Despite this, the long-term trend is unchanged: the energy transition fuels sustained demand for high-quality nickel, and countries with deposits or processing technologies will enjoy strategic advantages.

Rare Earth Elements: The Invisible Foundation of Modern Technology

Rare earth elements (REEs) — a group of 17 metals — rarely occur in pure form but are vital for high-tech manufacturing. Although rarely discussed publicly, they power electric motors, wind turbines, communication systems, military optics, and navigation technologies. Their influence is so profound that they are often called “critical materials we don’t see, but without which nothing works.”

Where REEs Are Used

The most important application is permanent magnets based on neodymium, dysprosium, and praseodymium. These magnets provide exceptional strength and stability, making them indispensable in:

  • electric vehicle motors
  • wind turbine generators
  • high-precision sensors and optical devices
  • power electronics
  • aerospace and defense technologies

Most EVs that use magnetic rotors (the majority of models) contain several kilograms of REEs. Large wind turbines require dozens of kilograms. High-tech industries physically cannot function without these materials.

China’s Global Monopoly

The core problem is concentration of control.
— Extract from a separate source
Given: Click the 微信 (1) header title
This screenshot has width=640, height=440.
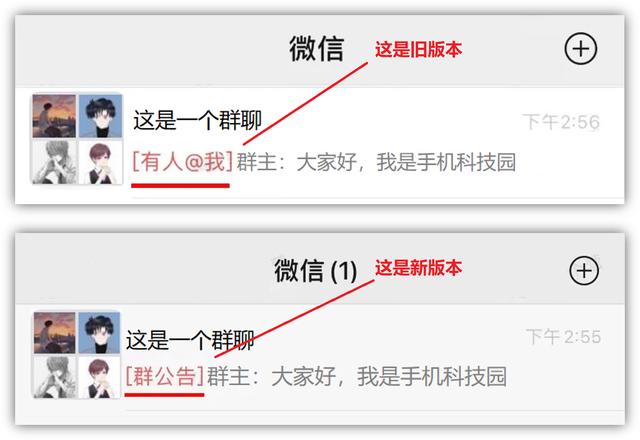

China dominates nearly the entire supply chain:

  • over 60% of mining
  • around 85% of processing
  • near-complete monopoly on high-quality magnet production

This creates strategic vulnerability for Europe and the U.S. Any trade restriction or political escalation could instantly affect EV, defense, and renewable energy manufacturers.

Even countries with their own deposits often send ore to China for refining, as it has the most scalable and cost-effective infrastructure.

Western Attempts at Diversification

In recent years, Europe and the U.S. have begun building alternative supply chains:

  • The U.S. restarted the Mountain Pass mine
  • Sweden announced Europe’s largest rare earth deposit
  • Canada, Norway, and Australia are launching new projects
  • The EU is encouraging domestic magnet and processing facilities

But the biggest challenge is refining — the most technologically complex, chemically sensitive, and capital-intensive step. No Western market currently has a complete industrial cycle comparable to China’s.

Therefore, the near-term focus is on regional partnerships, circular systems, and funding for new processing technologies. Without this, rare earths will continue to strengthen their geopolitical influence.

Conclusion

Lithium, nickel, and rare earth elements have become what oil was in the 20th century: a resource that determines development speed, geopolitical balance, and technological potential. Their role in today’s economy goes far beyond batteries or electric mobility. They are essential for renewable energy, digital infrastructure, defense technology, and industrial innovation.

The competition between nations is no longer for barrels of oil, but for access to strategic raw materials, processing technologies, and the ability to control supply chains. The global economy is shifting from the energy of hydrocarbons to the energy of materials — and this shift will define global security.

For Europe, critical materials are fundamentally a question of technological sovereignty. For Ukraine, they represent an opportunity to strengthen economic resilience and integrate into European value chains, given its promising deposits and strategic location. But the central challenge is the same for everyone: building complete, resilient, and transparent supply chains that minimize dependence on individual countries and political risks.

The transition to a new energy model is inevitable. Its success will be determined not only by innovation or the growth of electric mobility, but by how effectively states and industries secure access to critical materials. Whoever controls these resources controls the future of energy and technology.